In an article published in PLoS ONE [1] stated that “The cause of rosacea has been proposed as over-production of the cationic cathelicidin peptide LL-37.”  This statement is without a doubt  the result of the work of Gallo, et. al, at the University of San Diego that was initially published in Nature Magazine [2].

So what is cationic cathelicidin peptide LL-37?  It is an Antimicrobial peptide (AMP) which is part of our immune system that attack invading bacteria or other microbes to defend our body. There has been some evidence that rosacea may be a result of an immune system disorder. [3] Gallo, mentioned earlier, said in 2004, that rosacea may be an “abnormality in the innate immune system … caused by too much cathelicidin.”  He is also quoted as saying “if we believe that the disease is caused by too much cathelicidin, we could develop a strategy to block the effects of the cathelicidins by making molecules that mimic that protein but don’t have the same effects.” [4]

When reading these articles, one might conclude that the theory of what causes rosacea is over and that cathelicidin is the culprit. However, the article only said that the “cause of rosacea has been proposed as over-production of the cationic cathelicidin peptide LL-37.”  The jury is still out on what causes rosacea. [5]

However, it is important to note that as Dr.
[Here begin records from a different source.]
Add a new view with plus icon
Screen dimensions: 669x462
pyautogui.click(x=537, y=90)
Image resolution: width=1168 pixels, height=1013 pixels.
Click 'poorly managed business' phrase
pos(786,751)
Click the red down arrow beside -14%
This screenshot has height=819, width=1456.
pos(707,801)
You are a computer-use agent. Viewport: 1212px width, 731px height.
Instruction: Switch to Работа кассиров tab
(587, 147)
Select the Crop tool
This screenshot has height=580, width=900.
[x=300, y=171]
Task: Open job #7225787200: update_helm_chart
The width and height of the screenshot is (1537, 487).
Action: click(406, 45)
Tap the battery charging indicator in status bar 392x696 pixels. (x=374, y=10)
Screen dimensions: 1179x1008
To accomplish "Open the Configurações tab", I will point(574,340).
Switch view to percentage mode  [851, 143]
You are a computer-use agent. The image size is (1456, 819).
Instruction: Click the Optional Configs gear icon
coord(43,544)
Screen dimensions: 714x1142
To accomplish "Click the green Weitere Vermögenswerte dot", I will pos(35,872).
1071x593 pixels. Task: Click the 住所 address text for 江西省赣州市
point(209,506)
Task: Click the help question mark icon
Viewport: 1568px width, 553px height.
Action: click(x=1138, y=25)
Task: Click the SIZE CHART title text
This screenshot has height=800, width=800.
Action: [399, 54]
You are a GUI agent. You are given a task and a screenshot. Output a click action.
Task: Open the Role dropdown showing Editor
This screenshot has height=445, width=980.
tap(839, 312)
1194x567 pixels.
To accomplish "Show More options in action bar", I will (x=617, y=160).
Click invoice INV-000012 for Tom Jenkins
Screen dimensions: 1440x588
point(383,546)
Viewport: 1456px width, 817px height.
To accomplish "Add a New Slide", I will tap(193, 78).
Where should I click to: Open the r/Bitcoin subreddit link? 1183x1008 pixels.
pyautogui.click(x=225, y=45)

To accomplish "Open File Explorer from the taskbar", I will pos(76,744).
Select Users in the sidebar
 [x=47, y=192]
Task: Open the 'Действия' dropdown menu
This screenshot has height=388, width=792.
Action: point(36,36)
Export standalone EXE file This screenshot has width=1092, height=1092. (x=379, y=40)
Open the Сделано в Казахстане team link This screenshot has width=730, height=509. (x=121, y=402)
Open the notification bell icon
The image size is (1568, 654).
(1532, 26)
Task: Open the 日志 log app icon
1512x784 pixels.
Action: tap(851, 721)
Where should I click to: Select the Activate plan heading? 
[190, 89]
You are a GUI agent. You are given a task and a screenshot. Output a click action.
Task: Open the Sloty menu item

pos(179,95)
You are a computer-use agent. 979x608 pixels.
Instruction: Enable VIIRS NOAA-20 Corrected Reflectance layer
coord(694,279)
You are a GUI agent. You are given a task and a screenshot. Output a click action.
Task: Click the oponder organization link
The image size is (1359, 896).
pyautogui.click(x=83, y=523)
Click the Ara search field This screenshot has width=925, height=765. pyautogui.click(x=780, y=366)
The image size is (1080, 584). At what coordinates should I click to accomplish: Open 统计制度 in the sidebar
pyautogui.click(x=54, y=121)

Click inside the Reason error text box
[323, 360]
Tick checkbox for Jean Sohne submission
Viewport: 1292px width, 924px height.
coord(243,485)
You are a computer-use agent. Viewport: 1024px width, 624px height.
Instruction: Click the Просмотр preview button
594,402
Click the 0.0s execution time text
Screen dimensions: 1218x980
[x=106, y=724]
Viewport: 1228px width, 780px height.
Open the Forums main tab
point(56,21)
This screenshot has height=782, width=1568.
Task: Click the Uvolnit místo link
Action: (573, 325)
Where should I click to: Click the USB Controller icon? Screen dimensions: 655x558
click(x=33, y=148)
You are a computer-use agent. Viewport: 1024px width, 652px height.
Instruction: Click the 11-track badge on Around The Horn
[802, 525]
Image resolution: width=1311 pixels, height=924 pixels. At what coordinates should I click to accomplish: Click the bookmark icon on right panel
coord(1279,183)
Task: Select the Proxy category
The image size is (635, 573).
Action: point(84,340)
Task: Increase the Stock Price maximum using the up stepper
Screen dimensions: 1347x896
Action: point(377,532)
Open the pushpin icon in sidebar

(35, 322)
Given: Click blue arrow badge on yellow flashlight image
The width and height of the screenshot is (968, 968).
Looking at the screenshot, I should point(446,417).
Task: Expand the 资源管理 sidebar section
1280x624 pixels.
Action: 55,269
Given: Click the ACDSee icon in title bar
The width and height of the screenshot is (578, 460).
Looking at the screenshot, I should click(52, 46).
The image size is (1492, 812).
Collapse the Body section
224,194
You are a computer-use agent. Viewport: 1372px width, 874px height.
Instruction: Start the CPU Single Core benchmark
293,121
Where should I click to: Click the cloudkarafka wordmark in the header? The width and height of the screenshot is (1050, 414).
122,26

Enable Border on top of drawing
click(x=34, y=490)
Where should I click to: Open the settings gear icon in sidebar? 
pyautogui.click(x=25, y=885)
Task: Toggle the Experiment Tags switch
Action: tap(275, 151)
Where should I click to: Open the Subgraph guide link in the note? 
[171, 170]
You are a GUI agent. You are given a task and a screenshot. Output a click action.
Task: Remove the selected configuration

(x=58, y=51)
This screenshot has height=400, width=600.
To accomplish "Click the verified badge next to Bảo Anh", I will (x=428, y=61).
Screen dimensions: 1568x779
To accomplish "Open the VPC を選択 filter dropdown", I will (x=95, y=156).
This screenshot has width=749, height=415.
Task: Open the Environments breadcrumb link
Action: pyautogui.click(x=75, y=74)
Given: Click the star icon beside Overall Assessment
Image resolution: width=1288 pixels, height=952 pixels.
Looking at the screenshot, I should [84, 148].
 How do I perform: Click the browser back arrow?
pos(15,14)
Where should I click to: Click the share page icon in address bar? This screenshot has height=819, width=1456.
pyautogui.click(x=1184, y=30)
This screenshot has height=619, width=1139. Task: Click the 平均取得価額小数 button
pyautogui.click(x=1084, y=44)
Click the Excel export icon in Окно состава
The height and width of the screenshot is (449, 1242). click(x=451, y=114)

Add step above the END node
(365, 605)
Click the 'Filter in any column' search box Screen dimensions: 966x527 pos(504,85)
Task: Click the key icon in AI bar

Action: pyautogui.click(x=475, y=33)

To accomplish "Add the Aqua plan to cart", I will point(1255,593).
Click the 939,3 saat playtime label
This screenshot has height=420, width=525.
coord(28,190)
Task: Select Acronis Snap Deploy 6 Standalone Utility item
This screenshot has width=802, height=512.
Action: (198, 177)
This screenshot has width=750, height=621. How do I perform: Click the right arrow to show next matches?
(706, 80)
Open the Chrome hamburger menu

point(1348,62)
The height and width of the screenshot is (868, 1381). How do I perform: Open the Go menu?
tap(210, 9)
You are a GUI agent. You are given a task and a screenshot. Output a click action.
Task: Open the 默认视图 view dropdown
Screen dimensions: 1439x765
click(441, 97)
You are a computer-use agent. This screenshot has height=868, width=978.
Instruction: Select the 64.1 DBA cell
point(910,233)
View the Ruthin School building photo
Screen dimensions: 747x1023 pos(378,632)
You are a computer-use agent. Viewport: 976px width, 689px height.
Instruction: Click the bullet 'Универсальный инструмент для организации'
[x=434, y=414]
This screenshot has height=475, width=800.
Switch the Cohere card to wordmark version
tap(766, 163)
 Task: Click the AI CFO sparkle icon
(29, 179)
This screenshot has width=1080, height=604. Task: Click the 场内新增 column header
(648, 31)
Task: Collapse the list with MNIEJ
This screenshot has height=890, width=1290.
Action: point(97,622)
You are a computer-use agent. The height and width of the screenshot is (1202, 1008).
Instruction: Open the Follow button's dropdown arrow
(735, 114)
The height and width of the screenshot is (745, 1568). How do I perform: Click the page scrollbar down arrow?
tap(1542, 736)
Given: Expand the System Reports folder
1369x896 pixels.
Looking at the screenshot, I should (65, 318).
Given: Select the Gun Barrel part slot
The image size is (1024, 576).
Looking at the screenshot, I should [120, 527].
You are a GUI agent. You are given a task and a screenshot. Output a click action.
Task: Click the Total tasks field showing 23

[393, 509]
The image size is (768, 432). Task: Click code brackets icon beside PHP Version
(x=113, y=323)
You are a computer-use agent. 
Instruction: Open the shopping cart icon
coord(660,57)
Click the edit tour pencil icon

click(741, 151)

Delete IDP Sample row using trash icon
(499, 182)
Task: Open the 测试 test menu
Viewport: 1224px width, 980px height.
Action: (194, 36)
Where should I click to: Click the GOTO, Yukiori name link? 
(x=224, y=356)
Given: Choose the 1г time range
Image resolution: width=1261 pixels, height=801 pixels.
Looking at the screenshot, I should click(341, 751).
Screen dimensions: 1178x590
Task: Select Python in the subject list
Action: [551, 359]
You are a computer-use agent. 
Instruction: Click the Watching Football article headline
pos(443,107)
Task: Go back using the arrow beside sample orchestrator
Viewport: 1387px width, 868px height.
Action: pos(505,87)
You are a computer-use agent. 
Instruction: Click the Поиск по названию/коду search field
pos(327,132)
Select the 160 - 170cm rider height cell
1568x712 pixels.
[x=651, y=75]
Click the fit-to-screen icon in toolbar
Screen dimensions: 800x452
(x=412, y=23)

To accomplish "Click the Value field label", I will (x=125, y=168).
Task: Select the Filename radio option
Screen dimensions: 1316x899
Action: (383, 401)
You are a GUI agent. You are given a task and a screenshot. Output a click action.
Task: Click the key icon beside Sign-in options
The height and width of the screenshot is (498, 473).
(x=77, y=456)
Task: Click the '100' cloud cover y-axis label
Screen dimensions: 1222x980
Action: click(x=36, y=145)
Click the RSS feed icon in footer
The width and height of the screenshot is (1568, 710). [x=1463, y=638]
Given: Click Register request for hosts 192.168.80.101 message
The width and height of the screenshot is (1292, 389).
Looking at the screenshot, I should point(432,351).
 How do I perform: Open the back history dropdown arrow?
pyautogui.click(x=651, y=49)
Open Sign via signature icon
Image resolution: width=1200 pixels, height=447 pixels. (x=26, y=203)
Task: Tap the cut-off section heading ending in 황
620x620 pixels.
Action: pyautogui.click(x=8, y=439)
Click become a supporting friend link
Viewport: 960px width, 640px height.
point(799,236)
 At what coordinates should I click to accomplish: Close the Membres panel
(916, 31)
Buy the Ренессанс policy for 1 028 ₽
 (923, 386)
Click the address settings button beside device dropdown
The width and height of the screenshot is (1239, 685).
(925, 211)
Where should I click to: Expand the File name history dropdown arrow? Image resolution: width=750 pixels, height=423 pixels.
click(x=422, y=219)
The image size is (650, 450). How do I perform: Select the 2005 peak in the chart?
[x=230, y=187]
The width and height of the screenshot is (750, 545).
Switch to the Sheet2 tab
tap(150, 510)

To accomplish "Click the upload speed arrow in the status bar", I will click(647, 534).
Gallo pointed out, “if we believe that the disease is caused by too much cathelicidin” then the treatment might be radically different.  Antibiotics are regularly used to treat rosacea and may be treating the wrong target. [6] So this new article published in PloS One by Zhang, et. al, “tested a new class of non-anticoagulant sulfated anionic polysaccharides, semi-synthetic glycosaminoglycan ethers (SAGEs)”  on mouse skin. The result:

“Topical application of a 1% (w/w) SAGE emollient to overlying injected skin also reduced erythema and PMN infiltration from intradermal LL-37.”

So we wait and see what will become of this new treatment for rosacea based on the theory that the cause is an overproduction of Cationic Cathelicidin Peptide LL-37.

End Notes

[1] Novel Sulfated Polysaccharides Disrupt Cathelicidins, Inhibit RAGE and Reduce Cutaneous Inflammation in a Mouse Model of Rosacea.
Zhang J, Xu X, Rao NV, Argyle B, McCoard L, Rusho WJ, Kennedy TP, Prestwich GD, Krueger G.
PLoS One. 2011 Feb 9;6(2):e16658.

[3] Increased serine protease activity and cathelicidin promotes skin inflammation in rosacea
Kenshi Yamasaki1, Anna Di Nardo1, Antonella Bardan1, Masamoto Murakami2, Takaaki Ohtake3, Alvin Coda1, Robert A Dorschner1, Chrystelle Bonnart4,5, Pascal Descargues4,5, Alain Hovnanian4,5,6, Vera B Morhenn1 & Richard L Gallo1
Nature Medicine 13, 975 – 980 (2007)
Published online: 5 August 2007 | doi:10.1038/nm1616

[3] Innate Immune Response
post by Brady Barrows, Director of the RRDi

[4] Innate immunity: Role in rosacea?
Michelle Stephenson
Dermatology Times, June 1, 2004
posted at Rosacea Support Group

[5] Cause of Rosacea Revisited

[6] Dr. Gallo is quoted as saying, “Antibiotics tend to alleviate the symptoms of rosacea in patients because some of them work to inhibit these enzymes [STCE]. Our findings may modify the therapeutic approach to treating rosacea,since bacteria aren’t the right target.”
UCSD Researchers Discover Cause of Rosacea
By Debra Kain, University of California, San Diego, August 7, 2007

Image Credit
Image of  Solution structure of the LL-37 core peptide bound to detergent micelles courtesy of ION CHANNEL MEDIA GROUP LTD.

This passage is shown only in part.